So many people feel the key to health is the opposite–80% exercise + 20 % nutrition and stress management. I used to be one of them.
Around 1995, I was twenty-eight years old and somewhat overweight. I began an excruciating exercise program of power walking/ jogging 35-40 miles per week, in addition to biking 20 miles weekly. Did I lose the weight? Sure. Think of the calories I was burning! I thought I was eating healthier too, but learned later that what I thought was healthy, really wasn’t.
I was even featured in Shape Magazine’s “Success Stories” in July 1998.Yep, that’s me on right.
A few years later, I started gaining a little bit of weight back, even though I was wearing myself out with exercise. I came across an article that said as we age, our metabolism slows down due to natural muscle mass decreases, so we need to increase our calorie burning exercise. If we don’t, we gain 10 lbs every few years, even though we are still exercising. I remember thinking, “WHAT?!” I was exercising myself to death to keep the weight off, and now I’m going to need to continually increase the intensity and distance, just to keep from gaining? That discouragement was the beginning of the end of my exercise-warrior days.
My Weight Increased and My Health Declined
I gradually began to put the weight back on and gained many more pounds in addition. Over the years, my health began to decline–high cholesterol, high blood pressure, swollen and painful joints, and hormonal issues. I was only in my forties, and my lack of health had become a source of great stress. I couldn’t imagine what I would be like in my 60’s. My joints already hurt so much! Read my story HERE.

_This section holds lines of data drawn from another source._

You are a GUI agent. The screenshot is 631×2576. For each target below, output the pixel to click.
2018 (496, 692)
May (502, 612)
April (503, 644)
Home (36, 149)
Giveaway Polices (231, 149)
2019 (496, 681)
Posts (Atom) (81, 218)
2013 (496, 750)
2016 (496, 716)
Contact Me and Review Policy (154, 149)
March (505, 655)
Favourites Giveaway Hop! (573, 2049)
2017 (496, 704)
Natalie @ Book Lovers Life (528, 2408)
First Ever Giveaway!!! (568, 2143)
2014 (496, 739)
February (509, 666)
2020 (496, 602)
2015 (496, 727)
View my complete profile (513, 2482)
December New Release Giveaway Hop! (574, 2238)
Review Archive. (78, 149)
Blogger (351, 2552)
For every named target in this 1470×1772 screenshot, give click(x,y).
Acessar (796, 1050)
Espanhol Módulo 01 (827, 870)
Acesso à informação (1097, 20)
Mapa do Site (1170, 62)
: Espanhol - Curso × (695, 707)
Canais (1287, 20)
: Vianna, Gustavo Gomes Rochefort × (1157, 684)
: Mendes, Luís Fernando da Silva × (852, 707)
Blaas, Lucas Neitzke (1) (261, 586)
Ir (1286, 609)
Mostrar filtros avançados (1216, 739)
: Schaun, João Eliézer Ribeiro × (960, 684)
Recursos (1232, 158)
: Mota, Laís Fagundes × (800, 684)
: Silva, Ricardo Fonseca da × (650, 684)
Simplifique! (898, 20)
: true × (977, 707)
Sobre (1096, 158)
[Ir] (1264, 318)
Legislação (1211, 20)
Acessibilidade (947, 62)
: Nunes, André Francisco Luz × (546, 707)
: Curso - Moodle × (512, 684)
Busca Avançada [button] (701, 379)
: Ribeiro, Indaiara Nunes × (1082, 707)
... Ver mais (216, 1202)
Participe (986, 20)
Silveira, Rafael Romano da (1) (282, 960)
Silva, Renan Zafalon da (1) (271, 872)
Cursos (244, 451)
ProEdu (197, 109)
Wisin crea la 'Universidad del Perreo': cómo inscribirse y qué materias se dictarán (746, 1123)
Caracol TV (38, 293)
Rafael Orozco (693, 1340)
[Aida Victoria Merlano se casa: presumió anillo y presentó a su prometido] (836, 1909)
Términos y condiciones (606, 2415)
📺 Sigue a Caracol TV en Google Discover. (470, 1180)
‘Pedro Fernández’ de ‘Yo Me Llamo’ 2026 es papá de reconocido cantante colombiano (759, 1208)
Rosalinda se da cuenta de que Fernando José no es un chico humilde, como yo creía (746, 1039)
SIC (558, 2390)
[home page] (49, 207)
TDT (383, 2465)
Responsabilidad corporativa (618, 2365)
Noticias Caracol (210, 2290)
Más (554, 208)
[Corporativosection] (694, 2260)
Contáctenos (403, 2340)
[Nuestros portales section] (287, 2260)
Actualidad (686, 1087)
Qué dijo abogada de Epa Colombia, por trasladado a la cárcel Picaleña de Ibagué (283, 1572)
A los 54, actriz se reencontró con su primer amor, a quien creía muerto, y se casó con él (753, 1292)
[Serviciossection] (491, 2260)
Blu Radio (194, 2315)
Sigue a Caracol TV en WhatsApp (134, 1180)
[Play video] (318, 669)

Then in February 2013, everything changed for me. After a year of my daughter asking me to watch a documentary called, Forks Over Knives, I finally did. That changed everything!
I learned that I had it backwards all these years! Optimal health wasn’t all about exercising more. It was about eating the right foods! Not chicken and fish like I had thought, but whole grains, legumes, vegetables, and fruits!
Although I had thought chicken and fish were low-fat, the truth is that while the leanest cut of beef is around 28% calories from fat, white skinless chicken is nearly the same at 24% of calories from fat! Tuna is 21% and salmon 40% ! Eggs 70% fat! My weight loss efforts were failing because I was doing everything wrong!
Nutrition is Key
I have found over the last few years that nutrition is indeed the key–the 80% of the equation–while exercise and stress management are also important–constituting the other 20%. I have been able to lose all the pounds and maintain a healthy weight. Not with jogging 35 miles & biking 20 miles a week, even though I’m much older and should have a slower metabolism now–but by eating PLANTS!
Now, my exercise consist of walking and hiking with my German shepherd daily for 30-45 minutes and doing gentle yoga 4 days a week. That’s all it takes– not an exercise warrior mentality!
Every good fitness program starts with walking. Walking, by far, is the most under-rated form of exercise. Not only does it burn calories, it also reduces stress and helps regulate your wake-sleep cycle, especially if done outdoors. Not just strolling, but a good pace walk.
My cholesterol runs around 141 these days. And my blood pressure? Well, see for yourself…and NO meds for it. And my joints…they’re excellent! No more inflammation and pain. I no longer worry about a slowing metabolism as I age or needing to forever increase my exercise program. These days, I’m older and smarter. I know the truth.
Exercise and stress management are very important pieces to the health puzzle, it’s not whole without them. But, nutrition is the biggest piece of the picture. “You can’t out run your fork.”
I finally have control of my health! . IT’S THE FOOD! –Dr. John McDougall.
Even if I knew my life would not be extended by one day, I would still make these healthy lifestyle changes, because now I know what feeling truly good at this stage in my life feels like. I don’t want to just live longer, but to live better.